Then how exactly are we going to calculate probability in Bayesian sense? Here’s a good news. In Bayesian Statistics, a single theorem solves everything! Let’s take a look at Bayes’ Theorem.

 


2. Bayes’ Theorem

Bayes’ Theorem is defined as the following:

$$ P(A|B) = \frac{P(A \cup B)}{P(B)} $$

Let’s try to interpret its meaning.

  • Left side of equation: probability of event A happening, presuming that event B had already happened.
  • Right side of equation: probability of event A and B happening at the same time divided by probability of event B happening.

From this equation, if we marginalize the numerator of the right side we have the following equation:

 

$$ P(A|B) = \frac{P(B|A) P(A)}{P(B)} $$

 

The implication of this equation is that we can derive a particular conditional probability (left side) by marginalizing the joint probability into a conditional and marginal probabilities. In a Bayesian sense, this conditional probability on the left side is called as the posterior and the numerator on the right side is each called as the likelihood and the prior while the denominator is evidence.

These three components - posterior, likelihood and prior - are the building blocks of Bayesian Statistics. In fact, the probability I mentioned to be calculated in Bayesian inference refers to posterior. Let’s consider a simple example and see how it’s done.

 


3. Frequentist vs Bayesian

For illustration, we will consider the following situation.

Q. We have a sack which contains fair coins and unfair coins (fair coin meaning probability of heads and tails is equal). We sampled a single coin from this sack and we want to know whether this coin is fair or not. So we filpped the coin for 10 times and the result was 3 heads and 7 tails. Under this situation, can we say that our sampled coin is fair?

 

Frequentist

First, let’s try to solve this question by frequentists’ approach. Like I mentioned earlier, frequentists assume a repetition of event and it is clear that consecutive tossing of a coin follows binomial distribution. To be more specific, this example follows binomial distribution $B(n,p)$ where $n$ (number of repetition) is equal to 10 and our goal is to make inference on the unknown parameter $p$.
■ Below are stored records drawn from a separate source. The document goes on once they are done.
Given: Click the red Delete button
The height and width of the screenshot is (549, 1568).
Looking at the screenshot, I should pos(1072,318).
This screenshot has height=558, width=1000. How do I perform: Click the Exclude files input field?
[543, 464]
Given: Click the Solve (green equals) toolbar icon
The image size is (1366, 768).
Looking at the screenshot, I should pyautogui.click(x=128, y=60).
In frequentist paradigm, we have to define an estimator $\hat p$ to make inference on the true parameter $p$ (for more information about estimators check out this post). There are several ways of defining an estimator, and for now let’s use the most commonly used Maximum Likelihood Method to derive $p$ analytically.
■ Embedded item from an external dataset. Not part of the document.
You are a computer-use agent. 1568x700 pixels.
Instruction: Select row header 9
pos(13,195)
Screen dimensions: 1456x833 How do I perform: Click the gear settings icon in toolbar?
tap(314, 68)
Maximum Likelihood Estimation in short, is assuming that our parameter is some unknown but fixed constant and trying to find the value that has the highest density in the probability distribution of events (likelihood) and use it as an estimator on behalf of the true parameter. In other words, considering our example, it is equivalent to finding $p$ that maximizes the binomial probability density $n \choose x$ $p^x (1-p)^{n-x}$.

Since our main topic is on bayesian we are going to skip ahead to the conclusion, but note that analytical solution for our example is relatively trivial in that as binomial density is a concave function, we can just set the differential equation to 0 and solve it to get the answer. Anyways, if we do the math then our MLE (Maximum Likelihood Estimator) is $\frac{\sum_{i=1}^{n} x_i}{n}$ which is a sample mean of the number of heads.

In conclusion, for our example we derived MLE of $p$ to be the sample mean, which is $\frac{3}{10}$. This indicates that if we toss the coin infinitely many times, the probability of heads is only about 30%, meaning that this coin is somehow biased (for more sophisticated justification we normally conduct Neyman Pearson’s hypothesis testing) . Anyhow, we can conclude as the following:

  • Considering our observed results, the coin is not fair.

This seems to make sense, but don’t you think it is a bit too irresponsible? The result is pretty lame and obvious. There’s not much of a new information gained by doing the inference in the first place. This is because frequentists consider parameter $p$ as a deterministic variable (fixed constant). Since there is no space for variability in the conclusion, the result is either fair / not fair. These two constrasting state of outcome can’t co-exist at the same time. With this in mind, let’s take Bayesian approach and see how it is different.

 

Bayesian

Now let’s take a look at Bayesian’s answer to our example. To find out whether our sampled coin is biased or not, we have to conduct a Bayesian Inference and as a first step, we need a concept of prior. Here’s what it is.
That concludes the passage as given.